Saved entries
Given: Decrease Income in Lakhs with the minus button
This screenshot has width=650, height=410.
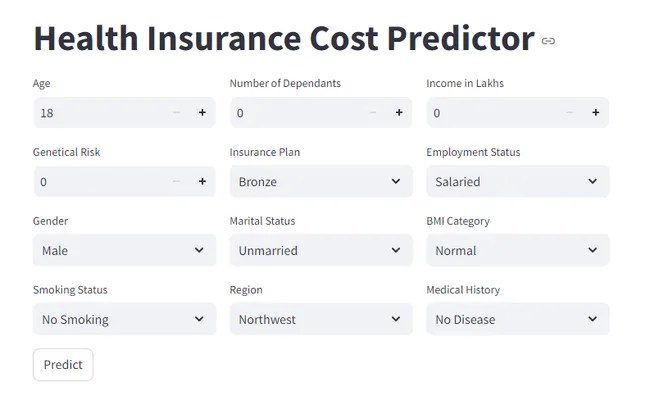Looking at the screenshot, I should click(x=570, y=113).
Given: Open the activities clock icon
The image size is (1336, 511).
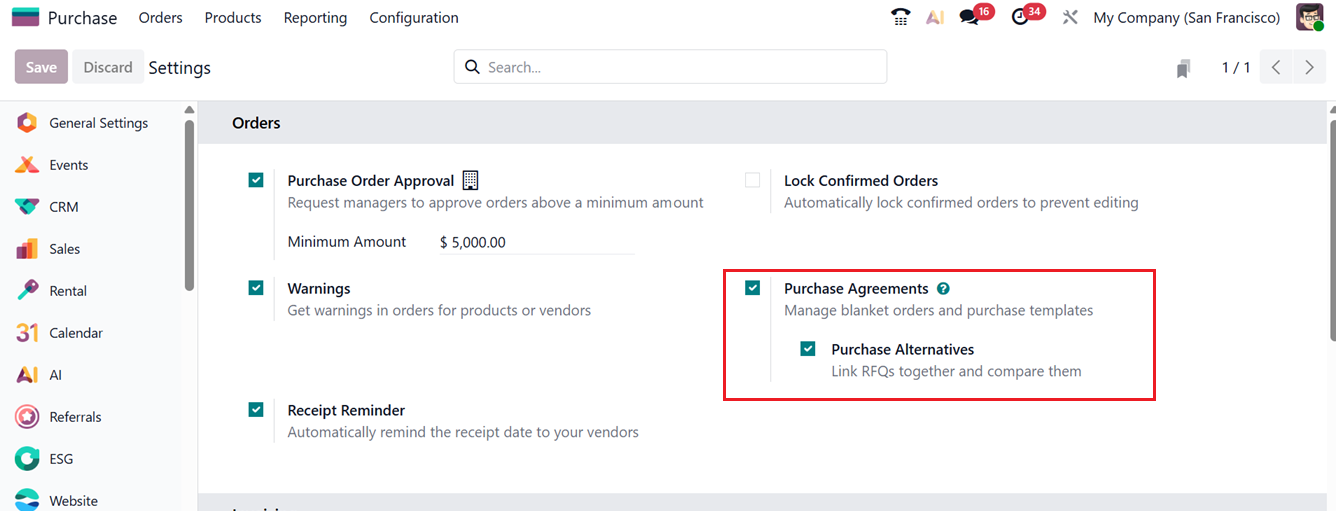Looking at the screenshot, I should coord(1020,17).
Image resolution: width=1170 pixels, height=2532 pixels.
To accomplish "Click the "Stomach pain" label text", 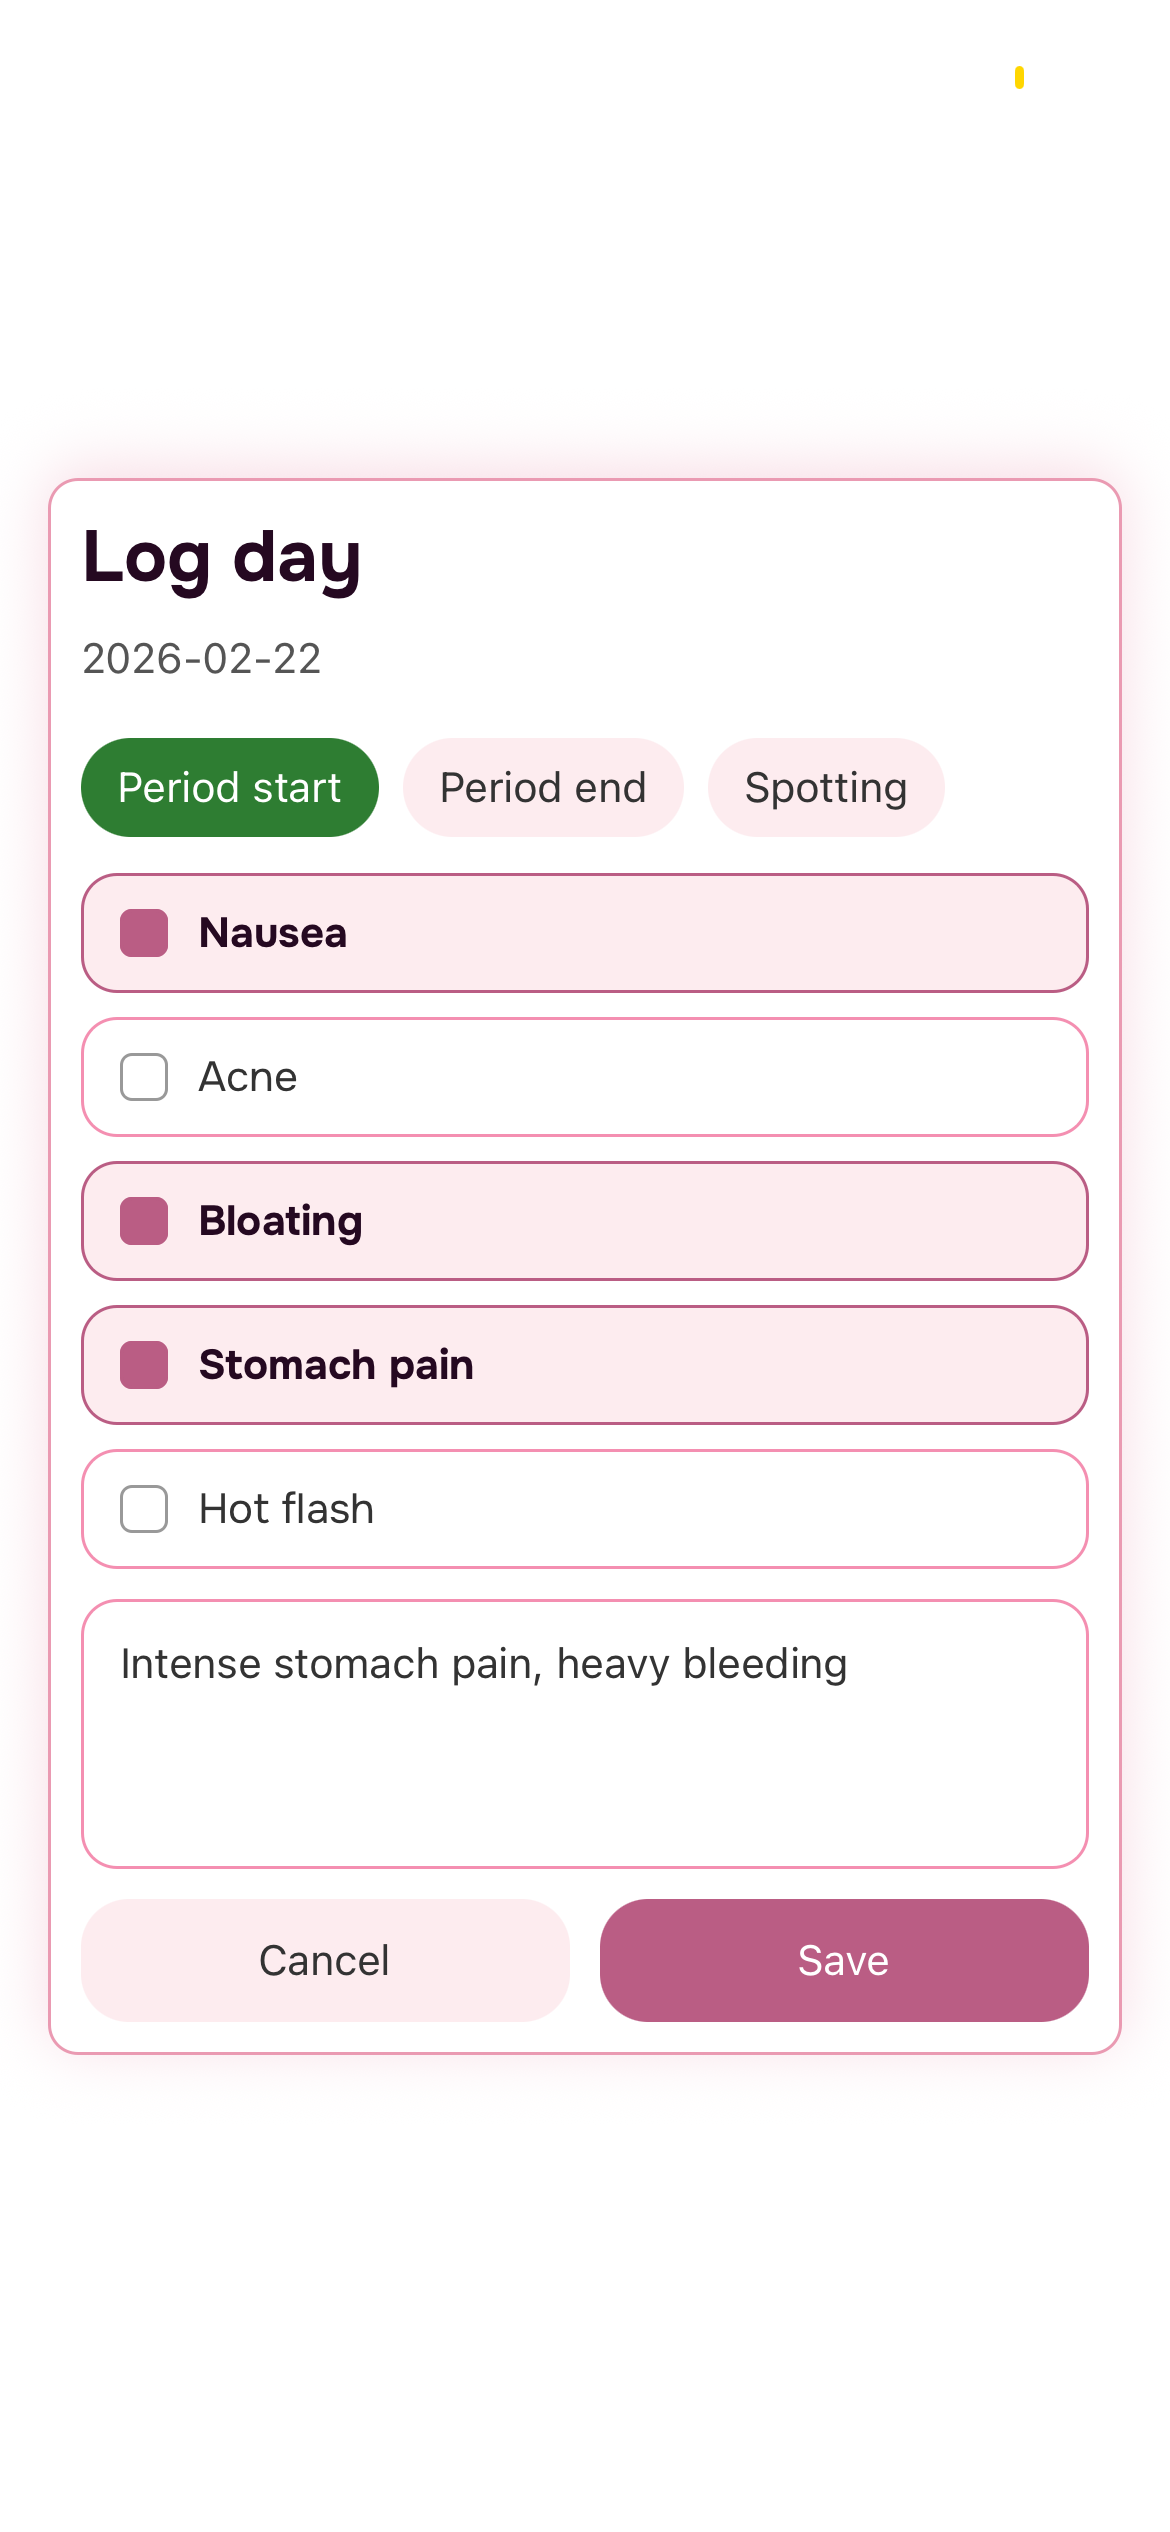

Assignment.
The data above must be given again in full and unaltered, minus its images.

Task solution.
Given: Decrease Income in Lakhs with the minus button
This screenshot has width=650, height=410.
Looking at the screenshot, I should click(x=570, y=113).
Given: Open the activities clock icon
The image size is (1336, 511).
Looking at the screenshot, I should coord(1020,17).
Image resolution: width=1170 pixels, height=2532 pixels.
To accomplish "Click the "Stomach pain" label text", 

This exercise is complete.